DIRECTIONS FOR THIS TASK: Beneath this instruction is a block of data; output from it exactly the lines that run from the one containing "Каталог товаров (45, 826)" through the one containing "Philips Avent (55, 634)", inclusive.

---

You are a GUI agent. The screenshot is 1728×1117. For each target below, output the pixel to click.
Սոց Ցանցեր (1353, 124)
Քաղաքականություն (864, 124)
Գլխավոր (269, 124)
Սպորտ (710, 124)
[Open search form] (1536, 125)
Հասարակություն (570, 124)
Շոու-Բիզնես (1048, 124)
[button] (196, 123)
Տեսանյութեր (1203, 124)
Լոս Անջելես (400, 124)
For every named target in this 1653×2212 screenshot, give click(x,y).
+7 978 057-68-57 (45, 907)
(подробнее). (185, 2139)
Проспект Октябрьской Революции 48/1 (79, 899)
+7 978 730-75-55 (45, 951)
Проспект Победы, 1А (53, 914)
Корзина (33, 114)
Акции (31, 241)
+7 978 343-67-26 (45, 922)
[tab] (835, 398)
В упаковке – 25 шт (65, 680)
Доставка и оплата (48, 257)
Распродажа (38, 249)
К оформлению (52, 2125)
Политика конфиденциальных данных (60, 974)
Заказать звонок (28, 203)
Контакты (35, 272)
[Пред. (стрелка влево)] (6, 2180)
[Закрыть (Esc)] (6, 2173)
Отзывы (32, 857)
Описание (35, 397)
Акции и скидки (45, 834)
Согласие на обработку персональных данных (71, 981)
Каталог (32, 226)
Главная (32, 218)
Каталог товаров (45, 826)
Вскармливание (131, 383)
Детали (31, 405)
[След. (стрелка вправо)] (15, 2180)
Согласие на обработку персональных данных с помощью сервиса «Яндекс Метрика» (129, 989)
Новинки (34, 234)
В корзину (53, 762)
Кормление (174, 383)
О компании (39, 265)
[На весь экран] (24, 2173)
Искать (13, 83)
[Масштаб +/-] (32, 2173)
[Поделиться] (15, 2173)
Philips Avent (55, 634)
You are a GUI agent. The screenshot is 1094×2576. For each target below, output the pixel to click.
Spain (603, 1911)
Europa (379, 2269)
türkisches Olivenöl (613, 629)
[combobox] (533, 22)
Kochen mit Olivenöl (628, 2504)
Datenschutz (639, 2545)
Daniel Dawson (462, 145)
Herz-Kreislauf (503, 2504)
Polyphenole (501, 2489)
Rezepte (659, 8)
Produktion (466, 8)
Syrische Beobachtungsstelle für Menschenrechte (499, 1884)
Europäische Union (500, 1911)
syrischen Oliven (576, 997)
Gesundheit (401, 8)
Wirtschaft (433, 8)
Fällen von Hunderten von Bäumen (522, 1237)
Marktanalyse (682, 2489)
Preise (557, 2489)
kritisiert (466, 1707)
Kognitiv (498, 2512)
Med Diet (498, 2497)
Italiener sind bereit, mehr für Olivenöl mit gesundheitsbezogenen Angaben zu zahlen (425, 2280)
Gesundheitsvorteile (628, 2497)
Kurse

---

RESPONSE TO THE EXERCISE:
Каталог товаров (45, 826)
Вскармливание (131, 383)
Детали (31, 405)
[След. (стрелка вправо)] (15, 2180)
Согласие на обработку персональных данных с помощью сервиса «Яндекс Метрика» (129, 989)
Новинки (34, 234)
В корзину (53, 762)
Кормление (174, 383)
О компании (39, 265)
[На весь экран] (24, 2173)
Искать (13, 83)
[Масштаб +/-] (32, 2173)
[Поделиться] (15, 2173)
Philips Avent (55, 634)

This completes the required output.